Les députés espagnols mettront samedi soir un terme à dix mois de blocage politique en votant la confiance au conservateur Mariano Rajoy.
Après dix mois de vaines négociations, l'Espagne va enfin avoir un gouvernement. Les députés espagnols doivent voter la confiance au Premier ministre Mariano Rajoy, au pouvoir depuis 2011. "Chapeau, Monsieur Rajoy", lui a lancé jeudi non sans ironie, depuis la tribune du Congrès, l'élu Joan Baldovi, leader de la plateforme citoyenne de gauche Compromis. "Vous pourriez être un héros de film. L'impassible galicien: sans bouger un muscle, sans presque rien faire, vous êtes sur le point de redevenir président du gouvernement", a-t-il ajouté.
Un gouvernement sans majorité nette. Mariano Rajoy, 61 ans, partait de loin: il y a dix mois, deux nouveaux partis faisaient leur entrée au Congrès, le libéral Ciudadanos et Podemos, de gauche radicale, allié du grec Syriza, tandis que sa formation enregistrait son pire score depuis 1993. Dans son propre camp miné par les affaires de corruption et usé par une dure crise économique, certains assuraient que sa place était "dans l'opposition". Mais de nouvelles législatives, organisées le 26 juin après plusieurs mois sans qu'un nouveau gouvernement ne puisse être investi faute d'accord entre les partis, ont commencé à inverser la tendance.

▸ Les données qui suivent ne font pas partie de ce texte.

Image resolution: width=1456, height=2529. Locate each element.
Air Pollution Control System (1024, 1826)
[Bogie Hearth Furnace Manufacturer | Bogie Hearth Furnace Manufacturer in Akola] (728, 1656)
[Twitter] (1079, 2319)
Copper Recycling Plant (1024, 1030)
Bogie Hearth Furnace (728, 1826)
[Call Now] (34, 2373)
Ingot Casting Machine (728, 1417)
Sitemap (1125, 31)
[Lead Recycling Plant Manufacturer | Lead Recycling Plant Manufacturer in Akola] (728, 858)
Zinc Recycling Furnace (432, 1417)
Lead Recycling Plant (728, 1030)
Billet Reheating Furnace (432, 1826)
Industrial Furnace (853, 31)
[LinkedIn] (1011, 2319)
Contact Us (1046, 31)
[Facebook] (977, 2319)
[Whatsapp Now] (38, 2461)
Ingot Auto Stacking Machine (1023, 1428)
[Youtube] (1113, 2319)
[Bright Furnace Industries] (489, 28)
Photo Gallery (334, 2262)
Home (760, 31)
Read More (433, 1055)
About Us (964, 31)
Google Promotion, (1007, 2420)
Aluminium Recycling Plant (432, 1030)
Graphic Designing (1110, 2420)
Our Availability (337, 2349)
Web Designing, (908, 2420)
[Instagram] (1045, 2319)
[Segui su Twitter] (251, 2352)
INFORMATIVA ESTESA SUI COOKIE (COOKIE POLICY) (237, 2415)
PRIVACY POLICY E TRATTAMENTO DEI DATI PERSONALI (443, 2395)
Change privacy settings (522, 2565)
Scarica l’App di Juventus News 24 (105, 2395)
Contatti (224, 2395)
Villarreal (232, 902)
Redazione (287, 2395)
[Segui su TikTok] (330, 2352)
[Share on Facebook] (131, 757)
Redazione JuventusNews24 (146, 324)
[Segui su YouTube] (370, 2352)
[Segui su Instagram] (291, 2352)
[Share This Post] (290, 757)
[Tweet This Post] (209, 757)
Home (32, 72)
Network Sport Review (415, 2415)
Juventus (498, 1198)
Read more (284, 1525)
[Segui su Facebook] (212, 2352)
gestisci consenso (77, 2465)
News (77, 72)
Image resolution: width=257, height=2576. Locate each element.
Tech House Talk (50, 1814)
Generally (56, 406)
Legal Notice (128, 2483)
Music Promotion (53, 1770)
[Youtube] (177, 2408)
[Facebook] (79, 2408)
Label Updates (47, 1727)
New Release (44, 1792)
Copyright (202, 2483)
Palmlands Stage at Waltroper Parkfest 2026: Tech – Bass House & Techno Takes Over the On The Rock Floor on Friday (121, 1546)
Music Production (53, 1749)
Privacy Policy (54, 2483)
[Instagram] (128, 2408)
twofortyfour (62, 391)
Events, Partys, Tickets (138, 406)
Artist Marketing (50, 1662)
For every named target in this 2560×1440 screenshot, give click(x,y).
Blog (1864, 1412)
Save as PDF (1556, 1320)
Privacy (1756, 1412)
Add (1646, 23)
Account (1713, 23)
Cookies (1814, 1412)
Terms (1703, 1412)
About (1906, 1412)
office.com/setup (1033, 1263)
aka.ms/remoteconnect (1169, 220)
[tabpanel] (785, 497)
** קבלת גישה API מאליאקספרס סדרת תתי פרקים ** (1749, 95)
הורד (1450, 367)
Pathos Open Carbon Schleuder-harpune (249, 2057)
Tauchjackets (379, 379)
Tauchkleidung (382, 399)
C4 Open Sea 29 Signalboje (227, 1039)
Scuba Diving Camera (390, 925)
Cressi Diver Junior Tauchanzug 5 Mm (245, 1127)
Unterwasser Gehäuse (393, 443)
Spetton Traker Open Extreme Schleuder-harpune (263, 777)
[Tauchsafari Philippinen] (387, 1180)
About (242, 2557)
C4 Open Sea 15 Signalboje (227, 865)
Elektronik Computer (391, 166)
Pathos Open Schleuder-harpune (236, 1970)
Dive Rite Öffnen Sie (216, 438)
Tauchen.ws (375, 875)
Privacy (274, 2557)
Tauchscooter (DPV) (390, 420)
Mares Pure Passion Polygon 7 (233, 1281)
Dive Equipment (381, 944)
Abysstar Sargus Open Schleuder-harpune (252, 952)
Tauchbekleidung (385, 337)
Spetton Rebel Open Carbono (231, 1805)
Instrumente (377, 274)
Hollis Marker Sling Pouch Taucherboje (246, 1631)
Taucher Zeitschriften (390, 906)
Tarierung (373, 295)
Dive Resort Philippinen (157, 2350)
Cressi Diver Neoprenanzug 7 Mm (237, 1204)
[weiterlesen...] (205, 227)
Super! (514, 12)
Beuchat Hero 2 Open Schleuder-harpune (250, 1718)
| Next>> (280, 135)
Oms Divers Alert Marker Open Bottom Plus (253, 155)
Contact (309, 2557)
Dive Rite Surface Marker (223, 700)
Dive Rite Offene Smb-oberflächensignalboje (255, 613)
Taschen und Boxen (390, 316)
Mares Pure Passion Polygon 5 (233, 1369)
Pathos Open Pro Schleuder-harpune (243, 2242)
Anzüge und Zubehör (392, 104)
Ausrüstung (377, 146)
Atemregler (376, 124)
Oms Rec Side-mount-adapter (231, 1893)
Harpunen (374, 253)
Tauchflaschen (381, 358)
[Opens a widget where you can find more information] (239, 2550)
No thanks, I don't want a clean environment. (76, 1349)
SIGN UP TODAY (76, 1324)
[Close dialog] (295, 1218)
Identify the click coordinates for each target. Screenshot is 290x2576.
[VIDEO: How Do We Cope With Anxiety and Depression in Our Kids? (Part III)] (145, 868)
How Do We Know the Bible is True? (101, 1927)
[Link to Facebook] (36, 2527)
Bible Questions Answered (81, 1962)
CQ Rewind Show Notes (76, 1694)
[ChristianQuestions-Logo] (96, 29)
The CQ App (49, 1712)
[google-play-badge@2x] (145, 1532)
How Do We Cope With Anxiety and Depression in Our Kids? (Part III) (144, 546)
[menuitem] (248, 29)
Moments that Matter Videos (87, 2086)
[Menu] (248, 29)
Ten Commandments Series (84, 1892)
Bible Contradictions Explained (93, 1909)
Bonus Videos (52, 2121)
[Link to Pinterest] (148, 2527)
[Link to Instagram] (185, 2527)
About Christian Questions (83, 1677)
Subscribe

Lors de ce scrutin son Parti populaire (PP, droite) a gagné 14 sièges, alors que le Parti socialiste (PSOE), concurrencé par Podemos, poursuivait sa descente aux enfers, avec le pire résultat de son histoire (22,7% des voix). Pedro Sanchez, dirigeant le PSOE depuis 2014, décidé à tout faire pour chasser Mariano Rajoy du pouvoir, n'a pas réussi à trouver assez d'alliés pour former un gouvernement alternatif. Il aura finalement été renversé par les siens, qui craignaient que son véto à M. Rajoy n'entraîne encore des élections, les troisièmes en un an, leur faisant perdre encore des voix.
Un mandat qui s'annonce compliqué. Désormais, Mariano Rajoy a le vent en poupe, assuré d'avoir les voix de son parti (137) et celles de Ciudadanos (32), et aussi la nécessaire abstention d'une partie des 85 élus socialistes. Mariano Rajoy n'a pas été élu lors d'un premier tour de vote à la majorité absolue organisé jeudi, mais il devrait être investi par une majorité simple des 350 députés samedi soir, lors d'un vote prévu aux alentours de 19h45.
La législature de quatre ans qui l'attend ne sera cependant pas simple car jamais un parti au pouvoir en Espagne n'avait disposé d'aussi peu de soutiens au Congrès: 137 sièges seulement sur 350. On s'attend "à une législature plus turbulente que n'importe quelle autre", estime le professeur de sciences politiques Pablo Simon.
Mariano Rajoy a donc promis de dialoguer sur des sujets cruciaux pour l'avenir de l'Espagne tels que l'éducation, les retraites, l'emploi ou l'unité du pays menacée par l'indépendantisme catalan. La tâche sera d'autant plus difficile qu'il doit en principe procéder en 2017 à 5,5 milliards d'économies pour réduire le déficit public de l'Espagne comme promis à Bruxelles. Une rigueur budgétaire qui sera certainement contestée à gauche, car si la croissance pourrait dépasser 3% en 2016, le taux de chômage reste à 18,9%.